Produktivitas Affandi, sebut buku 100 Tahun Affandi karya Ajip Rosidi, disebabkan antara lain oleh caranya melukis. Berlainan dengan Sudjojono dan Hendra Gunawan, yang kadang-kadang melukis on the spot namun umumnya mengerjakan karya-karyanya di dalam studio, Affandi adalah pelukis yang tidak mengenal arti studio.

Affandi selalu melukis di tempat. Kecuali beberapa lukisan, seperti “Ka’bah” yang menggambarkan keadaan Masjidil Haram tatkala umat Islam melaksanakan thawaf dalam rangka ibadah haji. Lukisan-lukisan lainnya selalu dibuat Affandi di tempat obyeknya. Kebiasaan melukis di luar studio dan langsung berhadapan dengan obyeknya mungkin berasal dari zaman awal kepelukisannya. Pada 1930-an, Affandi dan para pelukis muda lain di Bandung sering pergi bersama-sama untuk melukis sesuatu obyek yang menarik.

Advertising
Advertising

Baca juga: Affandi yang Tak Pernah Pergi

Oleh karena Affandi selalu melukis di tempat obyeknya, ada saja kejadian yang menyertainya saat sedang melukis. Seperti kejadian ketika melukis di Mesir dan Prancis yang membuatnya marah. Kejadian itu diceritakan oleh Suhardjono, sopir pribadi sekaligus asisten Affandi, dalam buku Podium Sahibulhikayat karya Agus Dermawan T., seorang pelukis, kritikus, dan kurator seni.

Agus Dermawan menulis, pada 1971 Affandi sedang melukis pemandangan di pinggir Kairo, Mesir. Sedang enak-enaknya melukis, tiba-tiba muncul mobil polisi patroli. Affandi disuruh mengemasi alat-alat lukisnya dan dibawa paksa ke kantor polisi. Affandi tentu saja marah.

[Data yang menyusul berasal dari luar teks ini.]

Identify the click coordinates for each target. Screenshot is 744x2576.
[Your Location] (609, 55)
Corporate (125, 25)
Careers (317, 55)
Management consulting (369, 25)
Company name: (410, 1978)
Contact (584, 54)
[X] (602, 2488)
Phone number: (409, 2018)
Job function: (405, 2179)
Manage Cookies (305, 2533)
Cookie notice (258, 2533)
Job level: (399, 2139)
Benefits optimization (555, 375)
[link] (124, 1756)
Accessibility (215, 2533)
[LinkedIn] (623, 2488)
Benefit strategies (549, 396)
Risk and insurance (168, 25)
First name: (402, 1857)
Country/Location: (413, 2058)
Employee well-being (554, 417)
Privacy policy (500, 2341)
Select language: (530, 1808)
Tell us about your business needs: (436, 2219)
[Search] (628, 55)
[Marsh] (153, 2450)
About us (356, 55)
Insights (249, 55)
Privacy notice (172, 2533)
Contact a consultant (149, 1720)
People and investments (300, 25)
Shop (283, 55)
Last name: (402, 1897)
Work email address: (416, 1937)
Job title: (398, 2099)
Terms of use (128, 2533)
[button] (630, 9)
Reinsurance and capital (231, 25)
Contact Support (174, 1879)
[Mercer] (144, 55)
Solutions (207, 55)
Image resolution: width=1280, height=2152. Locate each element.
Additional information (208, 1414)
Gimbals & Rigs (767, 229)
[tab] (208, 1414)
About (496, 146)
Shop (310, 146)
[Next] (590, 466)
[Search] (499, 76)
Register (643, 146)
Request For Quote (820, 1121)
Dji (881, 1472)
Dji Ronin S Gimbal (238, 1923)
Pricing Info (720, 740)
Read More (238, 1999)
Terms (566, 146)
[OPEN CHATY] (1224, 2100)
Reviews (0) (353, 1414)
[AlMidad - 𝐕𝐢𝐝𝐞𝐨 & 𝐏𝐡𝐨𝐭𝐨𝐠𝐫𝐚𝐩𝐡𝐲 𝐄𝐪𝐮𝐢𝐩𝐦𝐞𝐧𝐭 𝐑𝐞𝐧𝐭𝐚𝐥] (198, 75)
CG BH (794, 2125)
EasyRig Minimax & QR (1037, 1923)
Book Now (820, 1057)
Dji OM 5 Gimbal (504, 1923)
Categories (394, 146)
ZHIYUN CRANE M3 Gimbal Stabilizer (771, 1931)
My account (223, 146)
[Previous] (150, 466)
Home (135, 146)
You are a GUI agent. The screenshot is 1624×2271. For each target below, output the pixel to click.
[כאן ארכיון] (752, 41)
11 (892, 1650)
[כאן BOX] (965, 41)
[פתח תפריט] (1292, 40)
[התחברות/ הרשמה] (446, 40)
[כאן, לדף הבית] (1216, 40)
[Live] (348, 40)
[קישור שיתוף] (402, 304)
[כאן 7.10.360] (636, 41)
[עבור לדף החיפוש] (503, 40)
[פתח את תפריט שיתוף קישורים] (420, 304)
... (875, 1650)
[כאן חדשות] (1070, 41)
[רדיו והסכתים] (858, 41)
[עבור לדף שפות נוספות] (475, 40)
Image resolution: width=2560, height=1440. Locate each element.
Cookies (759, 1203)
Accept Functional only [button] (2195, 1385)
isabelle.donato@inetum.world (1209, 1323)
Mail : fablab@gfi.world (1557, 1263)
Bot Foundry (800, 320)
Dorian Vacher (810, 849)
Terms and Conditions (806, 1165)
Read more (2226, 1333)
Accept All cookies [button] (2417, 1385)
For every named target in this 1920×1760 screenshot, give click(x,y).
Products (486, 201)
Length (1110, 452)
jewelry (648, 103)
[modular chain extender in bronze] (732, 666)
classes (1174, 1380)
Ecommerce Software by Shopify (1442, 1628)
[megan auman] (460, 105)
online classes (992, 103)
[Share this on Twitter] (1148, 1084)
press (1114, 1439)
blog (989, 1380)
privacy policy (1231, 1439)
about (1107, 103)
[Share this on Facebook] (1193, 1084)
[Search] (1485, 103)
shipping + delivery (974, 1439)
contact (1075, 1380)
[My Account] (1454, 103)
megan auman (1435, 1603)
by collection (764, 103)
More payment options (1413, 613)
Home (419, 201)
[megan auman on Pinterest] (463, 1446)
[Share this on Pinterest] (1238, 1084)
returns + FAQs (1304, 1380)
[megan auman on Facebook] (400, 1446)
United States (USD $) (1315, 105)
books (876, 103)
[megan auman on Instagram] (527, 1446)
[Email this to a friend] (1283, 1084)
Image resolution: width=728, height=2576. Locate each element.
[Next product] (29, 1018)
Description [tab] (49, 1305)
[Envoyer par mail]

Polisi itu menjelaskan bahwa siapa pun dilarang melukis di lokasi tersebut karena tak jauh dari gudang mesiu. Bahkan polisi menduga Affandi adalah informan yang menyamar sebagai seniman.

Affandi menegaskan bahwa dirinya pelukis. Polisi itu tetap tak percaya bahkan mengejeknya. “Mana ada pelukis karyanya coret-coret dan buruk rupa seperti itu,” kata seorang polisi yang memeriksanya.

“Affandi bebas setelah membayar denda,” tulis Agus Dermawan.

Baca juga: Melacak Maestro Lukis Indonesia

Kejadian kedua pada 1977 ketika Affandi sedang melukis Menara Eiffel di Paris, Prancis. Tiba-tiba polisi datang menyuruh Affandi pergi. Affandi bertahan karena tubuhnya sedang belepotan cat. Polisi itu terus memaksa Affandi agar pergi. Affandi pun gusar. Seorang polisi lantas menjelaskan dalam bahasa Inggris, bahwa pedagang kaki lima dilarang berjualan di situ.

Affandi mengatakan bahwa dia bukan sedang berdagang, melainkan sedang melukis. Polisi itu menanyakan lukisannya. Affandi menunjukkan karyanya yang hampir jadi. Polisi itu malah tertawa sambil berkata, “Ou est cette horrible peinture (mana ada lukisan sejelek itu)! Saudara bukan pelukis.”

“Affandi yang mengerti bahasa Prancis mengamuk mendengar kata-kata itu. Secara demonstratif, dia mengerok seluruh cat di kanvasnya,” tulis Agus Dermawan.

“Dasar polisi goblok,” kata Affandi setengah bergumam.

Polisi itu bertanya kepada Suhardjono apa arti yang dikatakan Affandi. Suhardjono mengatakan, “Dia bilang Anda polisi yang melaksanakan tugas sesuai aturan.” Polisi itu mengangguk-angguk sambil menunggu Affandi mengemasi barang-barangnya.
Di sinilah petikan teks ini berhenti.